There are some pretty big assumptions here. What are some steps you think you could take to validate these assumptions? Go ahead, pick one or two and try it right now.
The great thing about listing and then validating the riskiest assumptions is that you don't have to build the feature yet. You just need enough information to validate your assumptions are true to give you and your team more confidence in the solution that you’re working on. If, however, you prove that some of the biggest assumptions are false, it allows you to move on to another solution quickly.

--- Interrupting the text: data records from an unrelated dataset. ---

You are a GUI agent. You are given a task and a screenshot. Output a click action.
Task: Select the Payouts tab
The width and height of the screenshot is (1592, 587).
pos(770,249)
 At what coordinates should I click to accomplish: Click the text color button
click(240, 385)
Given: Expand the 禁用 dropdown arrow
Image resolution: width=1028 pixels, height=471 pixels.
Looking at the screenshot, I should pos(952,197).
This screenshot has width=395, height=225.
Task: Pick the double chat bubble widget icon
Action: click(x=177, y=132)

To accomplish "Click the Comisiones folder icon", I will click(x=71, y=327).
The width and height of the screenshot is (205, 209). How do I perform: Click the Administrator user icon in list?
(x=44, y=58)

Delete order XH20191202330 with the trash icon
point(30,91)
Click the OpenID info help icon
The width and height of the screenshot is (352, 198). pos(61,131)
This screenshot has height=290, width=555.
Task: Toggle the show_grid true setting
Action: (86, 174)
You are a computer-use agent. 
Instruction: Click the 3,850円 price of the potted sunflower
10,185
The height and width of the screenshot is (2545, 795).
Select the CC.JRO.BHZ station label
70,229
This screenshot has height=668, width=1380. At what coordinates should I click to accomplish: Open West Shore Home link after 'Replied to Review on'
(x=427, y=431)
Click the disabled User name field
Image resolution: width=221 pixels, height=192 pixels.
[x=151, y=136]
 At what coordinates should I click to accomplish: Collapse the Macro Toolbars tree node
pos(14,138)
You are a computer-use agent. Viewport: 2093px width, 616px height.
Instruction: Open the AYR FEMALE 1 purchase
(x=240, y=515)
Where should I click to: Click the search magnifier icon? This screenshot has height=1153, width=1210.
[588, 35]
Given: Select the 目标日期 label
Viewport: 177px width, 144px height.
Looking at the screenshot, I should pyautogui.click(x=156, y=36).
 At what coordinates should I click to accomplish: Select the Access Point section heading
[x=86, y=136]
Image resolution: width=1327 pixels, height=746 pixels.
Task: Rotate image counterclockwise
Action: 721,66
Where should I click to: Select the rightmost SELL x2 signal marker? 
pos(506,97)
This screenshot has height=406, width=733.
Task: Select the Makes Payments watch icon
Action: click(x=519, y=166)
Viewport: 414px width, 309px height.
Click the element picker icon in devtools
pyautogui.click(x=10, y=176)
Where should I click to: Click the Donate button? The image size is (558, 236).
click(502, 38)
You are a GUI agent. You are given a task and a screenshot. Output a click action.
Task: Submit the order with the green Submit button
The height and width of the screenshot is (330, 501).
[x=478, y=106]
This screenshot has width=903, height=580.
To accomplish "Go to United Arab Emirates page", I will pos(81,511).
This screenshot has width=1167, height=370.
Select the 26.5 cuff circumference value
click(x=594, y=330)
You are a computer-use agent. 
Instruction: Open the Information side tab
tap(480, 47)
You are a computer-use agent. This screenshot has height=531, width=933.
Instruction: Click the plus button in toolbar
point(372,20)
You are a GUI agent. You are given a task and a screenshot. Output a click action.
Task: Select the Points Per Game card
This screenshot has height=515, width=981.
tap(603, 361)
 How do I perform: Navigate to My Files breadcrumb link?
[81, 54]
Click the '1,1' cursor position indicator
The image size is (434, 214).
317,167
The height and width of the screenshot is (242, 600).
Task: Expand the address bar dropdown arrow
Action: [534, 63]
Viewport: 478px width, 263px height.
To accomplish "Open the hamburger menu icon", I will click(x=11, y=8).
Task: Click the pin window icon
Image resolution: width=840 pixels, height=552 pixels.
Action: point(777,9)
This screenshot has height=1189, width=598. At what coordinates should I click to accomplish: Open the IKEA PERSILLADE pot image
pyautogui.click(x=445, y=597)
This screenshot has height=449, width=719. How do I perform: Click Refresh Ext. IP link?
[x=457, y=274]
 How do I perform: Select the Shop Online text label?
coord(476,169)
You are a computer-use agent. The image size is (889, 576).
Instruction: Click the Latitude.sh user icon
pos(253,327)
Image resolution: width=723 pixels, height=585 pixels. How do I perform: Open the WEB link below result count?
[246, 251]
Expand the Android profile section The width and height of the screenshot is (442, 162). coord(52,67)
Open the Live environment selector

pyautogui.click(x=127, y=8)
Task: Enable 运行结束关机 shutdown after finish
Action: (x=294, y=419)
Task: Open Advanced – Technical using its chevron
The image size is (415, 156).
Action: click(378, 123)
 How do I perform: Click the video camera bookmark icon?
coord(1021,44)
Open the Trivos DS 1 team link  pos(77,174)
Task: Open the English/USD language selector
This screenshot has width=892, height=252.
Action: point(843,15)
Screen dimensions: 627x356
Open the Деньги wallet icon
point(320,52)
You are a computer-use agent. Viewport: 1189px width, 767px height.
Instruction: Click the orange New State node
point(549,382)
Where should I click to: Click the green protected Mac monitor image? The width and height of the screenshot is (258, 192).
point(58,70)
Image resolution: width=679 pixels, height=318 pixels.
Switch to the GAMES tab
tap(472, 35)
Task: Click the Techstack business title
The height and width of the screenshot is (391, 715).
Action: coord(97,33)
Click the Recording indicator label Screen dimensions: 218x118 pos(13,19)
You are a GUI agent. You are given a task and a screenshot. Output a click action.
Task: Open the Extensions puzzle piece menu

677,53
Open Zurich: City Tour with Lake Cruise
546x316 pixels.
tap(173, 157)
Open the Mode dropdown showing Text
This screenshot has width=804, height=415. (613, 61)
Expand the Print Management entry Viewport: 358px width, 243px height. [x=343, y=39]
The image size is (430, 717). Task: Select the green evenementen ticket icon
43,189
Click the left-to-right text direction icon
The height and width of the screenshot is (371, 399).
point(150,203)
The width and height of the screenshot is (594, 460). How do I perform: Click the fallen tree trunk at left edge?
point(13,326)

So, here’s my challenge to you. What are you working on right now? What assumptions are baked into it that you haven’t validated yet? What are the riskiest assumptions that if proved false would cause the whole thing to not work? Write these down, then get with your team and come up with several ideas on how you could validate those assumptions true or false. Don’t be the person who builds solutions based on a bunch of unvalidated assumptions.